Dependency-Check
Dependency-Check 是一個軟體組成分析 (SCA) 工具,可識別專案依賴關係並檢查是否存在任何已知的、公開揭露的漏洞。本文件提供如何安裝和使用它的指南,以及如何處理誤報。
安裝
下載
您可以從 GitHub releases page 下載 Dependency-Check。
dependency-check-*-release.zip: 命令列介面 (CLI) 版本。dependency-check-ant-*-release.zip: 用於 Apache Ant。
Java 版本
Dependency-Check v11.0.0 及更高版本需要 Java 11 或更高版本。如果您使用的是較舊版本的 Java,您將看到如下錯誤:
Exception in thread "main" java.lang.UnsupportedClassVersionError
...
this version of the Java Runtime only recognizes class file versions up to 52.0
要解決此問題,請安裝 OpenJDK 11 並相應地設定 JAVA_HOME 和 PATH 環境變數。您可以使用 java -version 驗證 Java 版本。
基本用法
Java 設定正確後,您可以從命令列執行 Dependency-Check:
.\bin\dependency-check.bat --scan <專案資料夾> --out <報告目錄>
您可以使用 -h 旗標查看所有可用選項。要產生 HTML 報告,請使用 --format HTML 旗標。
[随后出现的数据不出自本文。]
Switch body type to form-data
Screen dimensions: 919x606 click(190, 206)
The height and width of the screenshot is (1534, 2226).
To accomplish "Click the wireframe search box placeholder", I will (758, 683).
如果您有 NVD API 金鑰,您可以使用它來加速資料檢索:
--nvdApiKey <您的-api-金鑰>
或者,您可以設定 NVD_API_KEY 環境變數。
誤報與抑制
Dependency-Check 允許您使用抑制 XML 檔案來抑制誤報。
抑制 XML 格式
抑制檔案必須具有正確的命名空間。您可以透過點擊 HTML 報告中的「Complete XML Doc」連結來產生完整的 XML 文件。
每個 <suppress> 元素可以針對 CVE、CPE、artifact、CPE pattern 或 location。
抑制 CVE
<?xml version="1.0" encoding="UTF-8"?>
<suppressions xmlns="https://jeremylong.github.io/DependencyCheck/dependency-suppression.1.3.xsd">
<suppress>
<cve>CVE-2023-12345</cve>
<notes>此 CVE 不影響我們的專案。</notes>
</suppress>
</suppressions>
抑制 CPE
<suppressions xmlns="https://jeremylong.github.io/DependencyCheck/dependency-suppression.1.3.xsd">
<suppress>
<cpe>cpe:/a:vendor:product:version</cpe>
<notes>此 CPE 是誤報,可以安全地忽略。</notes>
</suppress>
</suppressions>
您也可以使用 <cpePattern> 來抑制整個供應商:
<suppress>
<cpePattern>cpe:/a:vendor:.*</cpePattern>
</suppress>
使用抑制檔案
使用 --suppression 旗標指定抑制檔案:
--suppression dependency-check-suppression.xml
疑難排解
如果抑制不起作用,通常是因為 XML 檔案中缺少命名空間或根元素不正確。
確保您的 suppression.xml 檔案具有正確的標頭和 <suppressions> 根元素。您可以使用 HTML 報告來產生完整的範例。另外,請檢查抑制檔案的路徑,特別是對於有空格或編碼問題的情況。